Recipe by Jamie Purviance
Serves: 4 // Prep time: 20 minutes | Marinating time: 4 to 18 hours | Grilling time: 40 to 50 minutes
- 1 bottle (12 ounces) extra stout beer, such as Guinness®
- ¼ cup extra-virgin olive oil
- ¼ cup molasses
- 1 tablespoon grated lemon zest
- 3 tablespoons fresh lemon juice
- 1 tablespoon finely chopped fresh thyme leaves
- 2 teaspoons Dijon mustard
- 4 garlic cloves, minced or pushed through a press
- 1 teaspoon kosher salt
- 1 teaspoon coarsely ground black pepper
- 1 whole chicken, 4 to 5 pounds, neck, giblets, and excess fat removed
- In a medium bowl whisk the marinade ingredients.
- Cut the chicken into eight pieces: two breast pieces, two thigh pieces, two drumsticks, and two wings. Remove and discard the wing tips. Place the chicken pieces in a large, resealable plastic bag and pour in the marinade. Press the air out of the bag and seal tightly. Turn the bag to distribute the marinade, place in a bowl, and refrigerate for at least 4 hours or overnight, turning occasionally.
- Remove the chicken from the bag and reserve the marinade. Pour the marinade into a small saucepan, bring to a boil, and boil for 2 full minutes. Transfer ¾ cup of the boiled marinade to a small bowl and take out to the grill for basting. Reserve the remainder to serve as a sauce.
- Prepare the grill for indirect cooking over medium heat (350° to 450°F).

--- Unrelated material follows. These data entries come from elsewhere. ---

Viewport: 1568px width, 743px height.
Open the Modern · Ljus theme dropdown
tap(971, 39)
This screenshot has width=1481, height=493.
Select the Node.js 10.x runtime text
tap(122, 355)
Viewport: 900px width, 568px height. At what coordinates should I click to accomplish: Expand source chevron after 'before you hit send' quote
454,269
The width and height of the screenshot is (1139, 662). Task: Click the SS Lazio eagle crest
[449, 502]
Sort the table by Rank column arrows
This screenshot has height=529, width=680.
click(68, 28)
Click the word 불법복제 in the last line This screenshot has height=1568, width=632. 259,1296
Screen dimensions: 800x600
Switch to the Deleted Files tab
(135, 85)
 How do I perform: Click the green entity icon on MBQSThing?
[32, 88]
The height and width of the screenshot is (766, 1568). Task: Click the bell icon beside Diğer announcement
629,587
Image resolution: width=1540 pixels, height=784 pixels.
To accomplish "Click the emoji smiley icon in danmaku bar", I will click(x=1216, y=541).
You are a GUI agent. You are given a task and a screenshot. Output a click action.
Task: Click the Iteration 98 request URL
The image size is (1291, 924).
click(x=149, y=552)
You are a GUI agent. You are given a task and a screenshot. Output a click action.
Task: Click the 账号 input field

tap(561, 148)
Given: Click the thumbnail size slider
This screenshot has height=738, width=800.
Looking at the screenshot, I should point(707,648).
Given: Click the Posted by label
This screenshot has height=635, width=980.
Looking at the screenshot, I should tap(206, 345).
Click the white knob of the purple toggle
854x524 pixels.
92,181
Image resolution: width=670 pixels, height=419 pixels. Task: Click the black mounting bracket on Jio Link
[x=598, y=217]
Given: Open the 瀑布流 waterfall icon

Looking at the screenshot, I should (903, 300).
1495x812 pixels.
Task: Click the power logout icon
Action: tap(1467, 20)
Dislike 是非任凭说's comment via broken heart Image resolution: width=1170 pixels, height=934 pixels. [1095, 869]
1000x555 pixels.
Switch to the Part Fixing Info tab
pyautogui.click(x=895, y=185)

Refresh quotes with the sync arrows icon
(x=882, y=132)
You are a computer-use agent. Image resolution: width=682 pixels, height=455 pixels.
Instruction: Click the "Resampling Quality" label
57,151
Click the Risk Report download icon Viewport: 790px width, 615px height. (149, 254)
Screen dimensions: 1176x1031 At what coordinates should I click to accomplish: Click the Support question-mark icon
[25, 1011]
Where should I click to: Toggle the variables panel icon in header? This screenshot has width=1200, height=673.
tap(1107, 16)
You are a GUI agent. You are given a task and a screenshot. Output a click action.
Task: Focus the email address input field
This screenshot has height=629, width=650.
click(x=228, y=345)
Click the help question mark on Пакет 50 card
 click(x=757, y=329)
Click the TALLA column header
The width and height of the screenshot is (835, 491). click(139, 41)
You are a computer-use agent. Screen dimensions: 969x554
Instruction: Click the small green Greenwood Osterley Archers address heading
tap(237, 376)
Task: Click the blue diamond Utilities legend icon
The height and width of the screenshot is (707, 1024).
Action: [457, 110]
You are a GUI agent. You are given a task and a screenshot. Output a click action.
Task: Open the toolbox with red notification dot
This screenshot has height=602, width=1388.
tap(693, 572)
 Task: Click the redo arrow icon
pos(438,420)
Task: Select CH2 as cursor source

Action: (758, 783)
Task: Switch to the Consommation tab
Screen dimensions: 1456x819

- Grill the chicken pieces, skin side up, over indirect medium heat, with the lid closed, until the juices run clear and the meat is no longer pink at the bone. The drumsticks and thighs will take 40 to 50 minutes and the breasts and wings will take 30 to 40 minutes. Baste with the ¾ cup boiled marinade during the last 10 to 15 minutes of grilling time, turning the pieces once or twice during this period. Remove from the grill and serve warm with the reserved boiled marinade as a sauce alongside.